**EXCERPTED PASSAGE**
## BEGIN

Examples & Illustrations #
The Spherical Clay #
- When we mold clay into a sphere, we don’t unite “sphericalness” and “clay” as if they were two things
- The spherical shape is the actuality of the clay’s potential to be spherical
- When we reshape it into a cube, the clay changes (substantially), not the shape
- No intermediate substance or agent holds shape and clay together
The Word “Cat” #
- The letters C, A, T can be seen as quantitative parts of “cat”
- The word “act” uses the same three letters but in different order
- This shows a different sense of whole and part than mere quantity
- The order is analogous to form; the letters are analogous to matter
The Geometrical Sphere vs. Material Sphere #
- A geometrical sphere: no reference to sensible matter, motion, or physical properties
- A rubber sphere bounces; a glass sphere shatters; a metal sphere pierces
- But none of these properties apply to the geometrical sphere
- The geometrical sphere exists in imaginable matter (three-dimensional extension), not sensible matter
Condition as Genus #
- When a person goes from young to old, we say “his condition has changed” (using the genus word)
- But it is the person who changes from one state to another, not the condition itself
- This shows our natural tendency to fall back on earlier, more familiar meanings of words
Health and Sickness #
- When someone becomes healthy after illness, we say “his condition improved”
- In reality, it is the body (or person) that undergoes the change
- We use the genus word “condition” instead of naming matter directly
Questions Addressed #
What Unites Matter and Form? #
- False Answer: A third thing (glue, nails, rope, or some metaphysical “binding agent”)
- True Answer: Nothing extrinsic; they are immediately one because form is the actuality of matter’s potentiality. One is the act of the other’s ability.

## END

**ACTIONS TO TAKE**
1/ In the notes on matter and form, list the titles of the examples that appear under the heading "Examples & Illustrations".
2/ Find every line in the listing that contains the word "Start" and copy each of those lines.
The listing below has no connection to the notes on matter and form.

**SUPPLIED MATERIAL**
## BEGIN

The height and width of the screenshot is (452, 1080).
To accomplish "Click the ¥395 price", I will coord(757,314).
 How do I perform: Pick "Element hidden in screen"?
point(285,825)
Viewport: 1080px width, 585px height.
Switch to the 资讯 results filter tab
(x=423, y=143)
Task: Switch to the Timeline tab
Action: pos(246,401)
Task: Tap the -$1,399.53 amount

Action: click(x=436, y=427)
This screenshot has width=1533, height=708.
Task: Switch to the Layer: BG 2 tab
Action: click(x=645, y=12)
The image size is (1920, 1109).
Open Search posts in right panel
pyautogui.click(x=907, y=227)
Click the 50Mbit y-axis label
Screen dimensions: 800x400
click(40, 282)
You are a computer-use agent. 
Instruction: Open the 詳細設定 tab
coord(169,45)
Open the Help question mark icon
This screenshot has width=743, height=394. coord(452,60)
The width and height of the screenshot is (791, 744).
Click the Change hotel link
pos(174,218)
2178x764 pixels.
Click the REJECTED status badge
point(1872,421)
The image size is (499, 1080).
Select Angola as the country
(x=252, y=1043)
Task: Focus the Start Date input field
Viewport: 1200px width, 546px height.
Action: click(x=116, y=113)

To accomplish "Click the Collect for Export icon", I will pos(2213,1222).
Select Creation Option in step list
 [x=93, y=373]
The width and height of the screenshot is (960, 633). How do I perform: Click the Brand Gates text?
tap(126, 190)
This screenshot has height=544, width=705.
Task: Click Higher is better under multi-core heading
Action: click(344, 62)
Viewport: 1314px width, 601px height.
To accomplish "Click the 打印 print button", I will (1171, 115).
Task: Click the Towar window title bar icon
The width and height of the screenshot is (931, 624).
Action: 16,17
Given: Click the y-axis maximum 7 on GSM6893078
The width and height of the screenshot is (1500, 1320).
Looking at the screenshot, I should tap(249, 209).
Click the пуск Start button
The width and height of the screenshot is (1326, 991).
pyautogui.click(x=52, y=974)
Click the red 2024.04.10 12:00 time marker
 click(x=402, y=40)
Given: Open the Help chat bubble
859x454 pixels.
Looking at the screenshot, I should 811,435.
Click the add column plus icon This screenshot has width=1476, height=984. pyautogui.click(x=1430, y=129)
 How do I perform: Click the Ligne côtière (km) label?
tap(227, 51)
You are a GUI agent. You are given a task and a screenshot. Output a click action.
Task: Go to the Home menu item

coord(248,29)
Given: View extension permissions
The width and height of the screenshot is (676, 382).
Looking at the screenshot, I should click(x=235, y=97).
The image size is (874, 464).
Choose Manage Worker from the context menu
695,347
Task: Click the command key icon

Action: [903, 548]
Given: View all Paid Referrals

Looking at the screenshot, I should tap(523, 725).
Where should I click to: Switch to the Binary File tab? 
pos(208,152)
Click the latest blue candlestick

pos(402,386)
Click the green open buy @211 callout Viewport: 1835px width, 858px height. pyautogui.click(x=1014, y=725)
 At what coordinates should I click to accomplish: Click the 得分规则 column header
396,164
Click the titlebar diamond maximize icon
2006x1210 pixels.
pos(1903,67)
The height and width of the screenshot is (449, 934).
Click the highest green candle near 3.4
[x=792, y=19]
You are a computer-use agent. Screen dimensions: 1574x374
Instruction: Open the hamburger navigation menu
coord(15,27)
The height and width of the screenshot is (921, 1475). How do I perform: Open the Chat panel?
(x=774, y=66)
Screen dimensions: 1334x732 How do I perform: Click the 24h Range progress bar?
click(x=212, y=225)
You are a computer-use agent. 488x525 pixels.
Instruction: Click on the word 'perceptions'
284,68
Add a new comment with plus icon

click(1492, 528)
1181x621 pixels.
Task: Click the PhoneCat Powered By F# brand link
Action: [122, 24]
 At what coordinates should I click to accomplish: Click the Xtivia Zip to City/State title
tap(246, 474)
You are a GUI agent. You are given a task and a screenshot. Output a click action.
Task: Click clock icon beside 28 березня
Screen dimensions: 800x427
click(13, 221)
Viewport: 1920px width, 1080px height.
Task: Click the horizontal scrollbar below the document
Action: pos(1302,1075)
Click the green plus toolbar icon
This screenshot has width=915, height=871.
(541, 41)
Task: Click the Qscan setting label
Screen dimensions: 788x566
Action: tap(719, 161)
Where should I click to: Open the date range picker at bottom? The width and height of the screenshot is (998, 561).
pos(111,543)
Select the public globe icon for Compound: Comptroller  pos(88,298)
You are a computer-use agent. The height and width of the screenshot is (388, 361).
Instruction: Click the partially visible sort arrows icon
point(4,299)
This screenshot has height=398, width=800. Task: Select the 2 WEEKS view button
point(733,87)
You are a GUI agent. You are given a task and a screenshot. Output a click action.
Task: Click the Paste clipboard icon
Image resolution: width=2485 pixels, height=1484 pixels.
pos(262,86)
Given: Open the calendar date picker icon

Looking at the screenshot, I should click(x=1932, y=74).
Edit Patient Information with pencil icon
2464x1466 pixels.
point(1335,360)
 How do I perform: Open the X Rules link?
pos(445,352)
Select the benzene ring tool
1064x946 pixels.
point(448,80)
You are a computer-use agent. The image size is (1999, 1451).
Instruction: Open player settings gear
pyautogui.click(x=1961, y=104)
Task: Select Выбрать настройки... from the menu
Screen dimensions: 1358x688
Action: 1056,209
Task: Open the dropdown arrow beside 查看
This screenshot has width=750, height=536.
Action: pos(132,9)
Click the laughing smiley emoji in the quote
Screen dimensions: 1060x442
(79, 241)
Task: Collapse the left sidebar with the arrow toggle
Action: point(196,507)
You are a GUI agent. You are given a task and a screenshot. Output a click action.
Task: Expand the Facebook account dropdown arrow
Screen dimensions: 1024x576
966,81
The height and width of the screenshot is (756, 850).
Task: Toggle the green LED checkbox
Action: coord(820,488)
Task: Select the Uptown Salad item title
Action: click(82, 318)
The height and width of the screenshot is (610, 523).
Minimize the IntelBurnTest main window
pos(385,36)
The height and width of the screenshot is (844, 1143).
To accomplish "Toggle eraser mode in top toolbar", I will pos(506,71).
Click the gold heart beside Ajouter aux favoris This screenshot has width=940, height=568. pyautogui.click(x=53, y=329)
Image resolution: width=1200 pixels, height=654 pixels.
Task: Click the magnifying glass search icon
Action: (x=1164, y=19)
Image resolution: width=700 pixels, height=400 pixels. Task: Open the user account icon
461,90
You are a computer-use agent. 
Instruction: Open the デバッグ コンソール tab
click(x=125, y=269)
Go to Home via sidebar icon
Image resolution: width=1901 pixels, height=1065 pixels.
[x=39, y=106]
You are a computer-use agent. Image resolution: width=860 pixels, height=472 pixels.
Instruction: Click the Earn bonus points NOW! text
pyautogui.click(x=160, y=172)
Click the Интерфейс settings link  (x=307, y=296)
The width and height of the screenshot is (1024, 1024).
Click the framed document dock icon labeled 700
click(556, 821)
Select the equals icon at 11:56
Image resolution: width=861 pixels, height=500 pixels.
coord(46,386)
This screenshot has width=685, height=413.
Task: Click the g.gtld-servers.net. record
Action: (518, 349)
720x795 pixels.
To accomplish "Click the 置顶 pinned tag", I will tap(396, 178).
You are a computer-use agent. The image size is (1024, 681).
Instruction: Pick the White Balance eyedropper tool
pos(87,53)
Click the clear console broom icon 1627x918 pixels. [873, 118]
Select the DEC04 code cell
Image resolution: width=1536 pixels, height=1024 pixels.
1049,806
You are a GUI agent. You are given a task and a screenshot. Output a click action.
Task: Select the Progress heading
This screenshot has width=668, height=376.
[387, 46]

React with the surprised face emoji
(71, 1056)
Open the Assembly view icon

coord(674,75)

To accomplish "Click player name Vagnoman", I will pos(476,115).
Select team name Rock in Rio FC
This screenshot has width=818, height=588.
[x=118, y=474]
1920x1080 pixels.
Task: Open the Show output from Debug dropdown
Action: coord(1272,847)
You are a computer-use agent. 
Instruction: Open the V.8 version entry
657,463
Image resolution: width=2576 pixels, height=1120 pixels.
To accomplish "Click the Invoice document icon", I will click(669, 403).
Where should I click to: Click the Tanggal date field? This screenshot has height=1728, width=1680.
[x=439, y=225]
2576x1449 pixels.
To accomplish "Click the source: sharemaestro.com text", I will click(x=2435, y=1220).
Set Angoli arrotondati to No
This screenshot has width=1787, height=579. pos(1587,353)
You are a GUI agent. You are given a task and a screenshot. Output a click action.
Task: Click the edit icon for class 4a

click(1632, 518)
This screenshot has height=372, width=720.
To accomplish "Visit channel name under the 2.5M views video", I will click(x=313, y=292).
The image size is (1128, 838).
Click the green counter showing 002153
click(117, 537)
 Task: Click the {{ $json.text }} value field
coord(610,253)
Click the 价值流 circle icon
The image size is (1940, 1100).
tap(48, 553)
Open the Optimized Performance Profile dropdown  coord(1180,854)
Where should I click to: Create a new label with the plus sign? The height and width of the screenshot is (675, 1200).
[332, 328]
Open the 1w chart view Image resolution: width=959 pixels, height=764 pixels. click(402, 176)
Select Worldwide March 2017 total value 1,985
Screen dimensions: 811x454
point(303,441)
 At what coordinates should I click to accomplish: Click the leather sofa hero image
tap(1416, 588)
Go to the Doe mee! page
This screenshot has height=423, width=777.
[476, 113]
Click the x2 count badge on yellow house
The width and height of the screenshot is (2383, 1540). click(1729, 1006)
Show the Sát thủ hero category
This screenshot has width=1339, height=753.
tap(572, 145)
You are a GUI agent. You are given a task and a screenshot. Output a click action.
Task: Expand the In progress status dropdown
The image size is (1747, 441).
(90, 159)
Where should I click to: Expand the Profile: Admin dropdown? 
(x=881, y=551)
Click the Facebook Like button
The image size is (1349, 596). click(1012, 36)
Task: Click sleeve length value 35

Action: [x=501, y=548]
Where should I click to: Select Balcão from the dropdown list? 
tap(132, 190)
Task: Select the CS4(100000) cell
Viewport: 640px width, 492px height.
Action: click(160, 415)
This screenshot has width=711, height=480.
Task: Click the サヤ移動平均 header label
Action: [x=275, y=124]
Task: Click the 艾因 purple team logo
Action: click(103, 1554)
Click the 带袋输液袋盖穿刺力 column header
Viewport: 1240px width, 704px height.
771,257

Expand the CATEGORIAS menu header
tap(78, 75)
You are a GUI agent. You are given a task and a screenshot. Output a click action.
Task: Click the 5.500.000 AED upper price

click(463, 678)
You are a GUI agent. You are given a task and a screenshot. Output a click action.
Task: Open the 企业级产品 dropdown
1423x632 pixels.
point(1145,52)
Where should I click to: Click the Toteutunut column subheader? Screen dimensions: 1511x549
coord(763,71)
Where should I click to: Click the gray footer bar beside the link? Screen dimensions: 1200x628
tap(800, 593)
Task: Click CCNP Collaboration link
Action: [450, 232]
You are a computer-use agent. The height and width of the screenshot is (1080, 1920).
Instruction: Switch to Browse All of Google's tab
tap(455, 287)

## END

**SOLVED TASKS**
1/
The Spherical Clay
The Word "Cat"
The Geometrical Sphere vs. Material Sphere
Condition as Genus
Health and Sickness

2/
Task: Focus the Start Date input field
Click the пуск Start button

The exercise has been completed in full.